ウエストランド河本、実は面白い? 井口の毒舌に隠れた「共感可能性の高いクズ芸人」というポテンシャル

ウエストランド河本、実は面白い?

 お笑いコンビ・ウエストランド(井口浩之、河本太)が12月18日、漫才日本一を争う『M-1グランプリ2022』で悲願の優勝を果たした。

 井口の代名詞になっている“愚痴”=悪口・毒舌をフィーチャーした漫才は、昨今のテレビであまりお目にかかれない尖った印象を残し、視聴者からも審査員からも好評を受けている。一方、漫才の構成上、常識人ポジションで大人しくボケを捌いていった河本は、優勝に感極まりながら「相方の稼働ばかり増えて暇だった」とこぼし、井口は「こんなに台詞が少なくてネタもトばしたやつが号泣しているの腹立ちますね」と安定の“無能イジリ”を披露していた。

 M-1優勝バブルもあり、特に年末年始にかけて、メディアでウエストランドの姿を見る機会が激増しそうだ。そのなかで河本が“じゃない方芸人”化していく路線も見えてくるが、実は「共感可能性の高いクズ」という、意外と珍しいキャラクターとしてブレイクするポテンシャルを持っている。

 代官山ブックスより2021年に刊行された河本のエッセイ集『朽木糞牆(キュウボクフンショウ)【売れてない芸人(金の卵)シリーズ】』を読むと、「※この物語はフィクションです」との注記こそあるが、冒頭から正直な言葉が並ぶ。

 売れなくても必死でしがみついてきた……のではなく、「真面目に働くのが怖くてやめられなかった」から、ダラダラと芸人を続けてきた。才能がないことを嫌というほど自覚しているから、「ヤバいやつ」になろうと考えたと河本は、エピソード作りだ、芸の肥やしだと金もないのに遊び回り、結婚しても子どもが産まれても変わらない「底抜けのクソ野郎」になったと述懐している。

 面白いのは、河本はクズエピソードを美談にも、笑い話にもしておらず、「人としても芸人としても終わっている」という自己評価が、あとがきに至るまで貫徹していることだ。むしろ、自己正当化できそうな部分を自ら丁寧に潰しており、そこにツッコミとしての優秀さを感じてしまう。ブログのように短文で綴られていくエピソードは、多くの自虐を含みながらウエットではなく、どこか諦めも感じるフラットさがあり、「そういう純文学作品を読んでいる」と思えなくもない読み心地だ。ゲラゲラ笑えるところもないが、死ぬほど悲しくなるところもない。

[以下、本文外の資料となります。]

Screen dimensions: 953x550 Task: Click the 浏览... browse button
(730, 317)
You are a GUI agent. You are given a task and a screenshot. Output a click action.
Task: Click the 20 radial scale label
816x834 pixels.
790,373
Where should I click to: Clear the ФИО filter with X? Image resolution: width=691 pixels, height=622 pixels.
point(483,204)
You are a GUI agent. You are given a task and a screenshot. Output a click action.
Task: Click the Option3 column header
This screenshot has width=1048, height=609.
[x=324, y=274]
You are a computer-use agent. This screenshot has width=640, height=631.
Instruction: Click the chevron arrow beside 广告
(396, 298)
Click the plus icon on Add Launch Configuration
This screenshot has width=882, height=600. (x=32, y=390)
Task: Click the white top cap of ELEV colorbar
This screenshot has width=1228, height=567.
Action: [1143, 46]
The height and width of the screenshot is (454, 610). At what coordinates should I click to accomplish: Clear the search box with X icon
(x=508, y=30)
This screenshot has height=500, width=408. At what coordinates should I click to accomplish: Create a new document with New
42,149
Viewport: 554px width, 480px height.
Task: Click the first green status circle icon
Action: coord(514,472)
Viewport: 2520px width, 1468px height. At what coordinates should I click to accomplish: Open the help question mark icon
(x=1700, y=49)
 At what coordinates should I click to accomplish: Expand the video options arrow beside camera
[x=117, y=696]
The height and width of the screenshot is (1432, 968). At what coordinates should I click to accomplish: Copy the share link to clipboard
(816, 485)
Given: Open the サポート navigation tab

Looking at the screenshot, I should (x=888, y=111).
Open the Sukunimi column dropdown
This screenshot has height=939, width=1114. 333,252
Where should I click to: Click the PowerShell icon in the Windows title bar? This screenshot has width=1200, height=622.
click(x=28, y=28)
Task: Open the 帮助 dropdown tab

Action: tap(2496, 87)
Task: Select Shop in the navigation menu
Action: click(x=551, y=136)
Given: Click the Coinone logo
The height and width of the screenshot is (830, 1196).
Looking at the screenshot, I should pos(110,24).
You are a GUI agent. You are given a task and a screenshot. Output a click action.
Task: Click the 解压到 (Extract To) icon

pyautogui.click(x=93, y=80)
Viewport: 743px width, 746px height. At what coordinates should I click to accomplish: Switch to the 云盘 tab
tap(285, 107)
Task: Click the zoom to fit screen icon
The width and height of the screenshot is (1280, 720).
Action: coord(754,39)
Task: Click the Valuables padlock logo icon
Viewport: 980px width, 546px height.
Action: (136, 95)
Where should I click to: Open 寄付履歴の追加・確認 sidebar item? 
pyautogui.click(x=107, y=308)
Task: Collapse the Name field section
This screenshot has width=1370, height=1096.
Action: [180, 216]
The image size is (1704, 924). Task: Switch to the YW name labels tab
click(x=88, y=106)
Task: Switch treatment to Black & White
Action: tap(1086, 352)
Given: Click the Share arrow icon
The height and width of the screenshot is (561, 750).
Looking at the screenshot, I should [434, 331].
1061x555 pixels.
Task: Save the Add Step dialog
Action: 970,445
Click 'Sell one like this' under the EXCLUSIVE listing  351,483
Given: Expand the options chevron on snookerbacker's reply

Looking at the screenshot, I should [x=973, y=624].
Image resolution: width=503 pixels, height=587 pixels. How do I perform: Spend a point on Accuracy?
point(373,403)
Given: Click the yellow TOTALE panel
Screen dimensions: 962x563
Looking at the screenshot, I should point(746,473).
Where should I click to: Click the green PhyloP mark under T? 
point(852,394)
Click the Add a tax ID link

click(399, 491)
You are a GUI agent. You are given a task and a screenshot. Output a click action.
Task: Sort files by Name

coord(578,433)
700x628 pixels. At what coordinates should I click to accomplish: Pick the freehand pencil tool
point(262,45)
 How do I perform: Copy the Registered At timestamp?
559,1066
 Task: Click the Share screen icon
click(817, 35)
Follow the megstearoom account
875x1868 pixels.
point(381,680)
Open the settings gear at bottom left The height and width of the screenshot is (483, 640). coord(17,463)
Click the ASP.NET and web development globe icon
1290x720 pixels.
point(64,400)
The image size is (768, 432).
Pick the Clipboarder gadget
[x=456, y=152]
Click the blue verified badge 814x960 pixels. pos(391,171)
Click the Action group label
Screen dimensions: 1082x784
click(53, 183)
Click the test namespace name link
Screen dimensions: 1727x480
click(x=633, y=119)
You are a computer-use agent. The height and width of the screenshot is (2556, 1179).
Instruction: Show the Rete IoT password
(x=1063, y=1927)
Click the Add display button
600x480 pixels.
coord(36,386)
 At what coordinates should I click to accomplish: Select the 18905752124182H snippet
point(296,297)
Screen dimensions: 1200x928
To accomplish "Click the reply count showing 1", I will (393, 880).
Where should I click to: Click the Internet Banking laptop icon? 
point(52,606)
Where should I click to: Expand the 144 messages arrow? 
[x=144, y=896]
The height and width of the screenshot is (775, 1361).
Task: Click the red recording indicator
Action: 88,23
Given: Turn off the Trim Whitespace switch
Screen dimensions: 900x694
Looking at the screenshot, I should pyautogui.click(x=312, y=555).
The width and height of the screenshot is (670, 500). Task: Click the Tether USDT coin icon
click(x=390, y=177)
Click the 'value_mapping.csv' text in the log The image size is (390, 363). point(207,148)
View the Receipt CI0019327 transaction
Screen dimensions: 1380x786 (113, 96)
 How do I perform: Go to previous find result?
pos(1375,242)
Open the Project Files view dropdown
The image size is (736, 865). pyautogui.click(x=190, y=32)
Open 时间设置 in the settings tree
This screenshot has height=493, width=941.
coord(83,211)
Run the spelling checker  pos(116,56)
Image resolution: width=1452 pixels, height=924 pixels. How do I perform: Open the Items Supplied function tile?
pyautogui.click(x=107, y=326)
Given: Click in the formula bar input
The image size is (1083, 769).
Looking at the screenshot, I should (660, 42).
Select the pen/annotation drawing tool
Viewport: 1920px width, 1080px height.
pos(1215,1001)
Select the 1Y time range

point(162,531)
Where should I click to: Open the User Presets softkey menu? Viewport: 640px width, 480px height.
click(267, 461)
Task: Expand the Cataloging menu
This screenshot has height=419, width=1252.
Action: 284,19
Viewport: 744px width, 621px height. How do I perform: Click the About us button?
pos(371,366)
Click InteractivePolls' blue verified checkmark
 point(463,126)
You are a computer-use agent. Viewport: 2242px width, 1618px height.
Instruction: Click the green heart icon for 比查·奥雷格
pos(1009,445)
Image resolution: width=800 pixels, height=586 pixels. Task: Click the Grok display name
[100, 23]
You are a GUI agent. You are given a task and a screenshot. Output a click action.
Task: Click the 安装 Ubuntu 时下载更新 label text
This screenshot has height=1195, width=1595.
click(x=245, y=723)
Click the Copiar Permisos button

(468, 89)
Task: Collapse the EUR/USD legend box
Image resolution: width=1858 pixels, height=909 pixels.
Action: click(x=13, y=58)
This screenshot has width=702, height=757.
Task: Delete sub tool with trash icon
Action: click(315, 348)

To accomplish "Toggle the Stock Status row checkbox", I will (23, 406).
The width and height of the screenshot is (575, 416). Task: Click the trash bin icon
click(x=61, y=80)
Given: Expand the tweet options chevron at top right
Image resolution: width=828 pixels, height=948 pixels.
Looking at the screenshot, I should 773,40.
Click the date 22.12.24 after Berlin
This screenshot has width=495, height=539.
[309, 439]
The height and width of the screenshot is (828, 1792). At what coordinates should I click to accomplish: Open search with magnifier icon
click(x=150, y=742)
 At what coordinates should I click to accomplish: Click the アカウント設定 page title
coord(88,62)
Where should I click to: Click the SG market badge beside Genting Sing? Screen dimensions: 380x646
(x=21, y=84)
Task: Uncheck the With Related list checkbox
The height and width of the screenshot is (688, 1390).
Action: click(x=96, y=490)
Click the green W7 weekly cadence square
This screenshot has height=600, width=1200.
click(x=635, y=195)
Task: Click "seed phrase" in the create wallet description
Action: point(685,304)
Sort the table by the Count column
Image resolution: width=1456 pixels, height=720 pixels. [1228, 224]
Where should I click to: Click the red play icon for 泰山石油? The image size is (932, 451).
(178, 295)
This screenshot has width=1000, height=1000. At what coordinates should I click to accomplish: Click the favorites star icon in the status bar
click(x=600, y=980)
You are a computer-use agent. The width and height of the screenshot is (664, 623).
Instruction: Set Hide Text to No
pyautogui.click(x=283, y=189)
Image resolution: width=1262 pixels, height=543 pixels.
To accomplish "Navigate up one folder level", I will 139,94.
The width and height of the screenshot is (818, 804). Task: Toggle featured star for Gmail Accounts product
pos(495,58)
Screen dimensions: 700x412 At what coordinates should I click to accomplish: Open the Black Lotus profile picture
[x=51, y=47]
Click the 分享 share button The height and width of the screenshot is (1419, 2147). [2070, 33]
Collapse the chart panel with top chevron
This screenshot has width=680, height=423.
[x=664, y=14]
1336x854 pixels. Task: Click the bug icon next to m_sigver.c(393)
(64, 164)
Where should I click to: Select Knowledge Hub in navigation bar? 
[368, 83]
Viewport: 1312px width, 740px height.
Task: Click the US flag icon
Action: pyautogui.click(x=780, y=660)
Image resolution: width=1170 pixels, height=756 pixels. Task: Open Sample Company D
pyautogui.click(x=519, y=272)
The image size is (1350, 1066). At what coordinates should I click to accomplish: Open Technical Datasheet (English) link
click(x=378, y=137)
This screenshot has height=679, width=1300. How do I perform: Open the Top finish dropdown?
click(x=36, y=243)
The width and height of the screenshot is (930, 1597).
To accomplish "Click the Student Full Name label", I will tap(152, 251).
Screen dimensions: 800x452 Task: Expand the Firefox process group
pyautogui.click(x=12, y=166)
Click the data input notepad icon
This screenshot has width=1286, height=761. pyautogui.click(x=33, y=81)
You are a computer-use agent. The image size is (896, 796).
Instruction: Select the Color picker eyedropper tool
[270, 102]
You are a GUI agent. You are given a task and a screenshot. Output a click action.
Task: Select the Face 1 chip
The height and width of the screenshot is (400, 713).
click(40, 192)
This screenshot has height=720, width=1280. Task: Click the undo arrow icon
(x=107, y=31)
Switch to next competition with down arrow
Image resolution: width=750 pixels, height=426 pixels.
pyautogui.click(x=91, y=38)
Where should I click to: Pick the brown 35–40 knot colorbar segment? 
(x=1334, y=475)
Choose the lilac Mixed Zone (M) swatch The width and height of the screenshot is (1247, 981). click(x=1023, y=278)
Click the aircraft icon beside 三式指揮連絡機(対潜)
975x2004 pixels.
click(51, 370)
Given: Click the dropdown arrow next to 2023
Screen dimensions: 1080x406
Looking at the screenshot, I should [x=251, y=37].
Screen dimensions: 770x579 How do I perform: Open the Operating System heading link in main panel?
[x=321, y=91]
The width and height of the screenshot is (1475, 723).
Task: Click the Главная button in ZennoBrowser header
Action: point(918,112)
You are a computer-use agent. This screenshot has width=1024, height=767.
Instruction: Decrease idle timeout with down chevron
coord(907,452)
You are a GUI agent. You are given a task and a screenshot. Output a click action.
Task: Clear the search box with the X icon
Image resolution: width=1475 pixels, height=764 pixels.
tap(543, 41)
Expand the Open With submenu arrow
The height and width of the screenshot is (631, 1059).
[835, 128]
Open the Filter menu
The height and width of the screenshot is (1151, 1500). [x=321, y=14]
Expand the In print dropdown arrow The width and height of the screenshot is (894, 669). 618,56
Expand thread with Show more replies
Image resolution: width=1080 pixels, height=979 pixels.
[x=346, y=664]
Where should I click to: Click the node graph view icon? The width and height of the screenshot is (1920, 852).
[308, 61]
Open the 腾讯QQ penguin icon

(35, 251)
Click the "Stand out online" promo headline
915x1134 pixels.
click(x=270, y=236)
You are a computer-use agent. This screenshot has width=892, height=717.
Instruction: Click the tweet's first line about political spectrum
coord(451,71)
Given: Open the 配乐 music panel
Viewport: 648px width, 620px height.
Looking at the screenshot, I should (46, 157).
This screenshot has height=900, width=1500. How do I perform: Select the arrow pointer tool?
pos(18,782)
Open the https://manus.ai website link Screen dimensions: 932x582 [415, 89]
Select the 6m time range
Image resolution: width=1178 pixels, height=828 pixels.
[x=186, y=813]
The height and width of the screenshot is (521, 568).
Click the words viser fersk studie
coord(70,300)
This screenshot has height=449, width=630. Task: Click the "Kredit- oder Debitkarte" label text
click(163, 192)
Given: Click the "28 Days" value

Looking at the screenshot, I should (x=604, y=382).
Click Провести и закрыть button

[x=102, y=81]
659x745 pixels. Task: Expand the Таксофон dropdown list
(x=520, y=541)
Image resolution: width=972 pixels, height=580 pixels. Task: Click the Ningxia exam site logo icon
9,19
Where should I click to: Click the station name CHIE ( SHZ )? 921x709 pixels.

軽蔑されるべきこともたくさん書いてあるのに、読み終えるとなぜか河本が好きになっている。

 「朽木糞牆」とは「役立たず」「無用なもの」を指す言葉で、「手の施しようがない」というニュアンスが含まれている。河本は徹底的に冷静に自分を眺め、執拗に短所を掘り下げながら、本質は変わらないと諦めているようだ。驚くほど取り繕わない文章を読んで、共感やある種の“許し”を感じる読者は多いだろう。

 河本は酒癖の悪さで知られており、嘘か誠か、事務所からTwitterの投稿を許されていないという(キャンプ用のアカウントのみ存在)。そのため彼のおかしな人となりはファン以外にはあまり知られておらず、だからこそブレイクの可能性があるのではと期待してしまう。「M-1優勝」というこれ以上ない上振れを経験しても、河本は自分を誇ろうとはしないだろう。その体験をどんな言葉で綴るのか、いつかエッセイの続きも読んでみたい。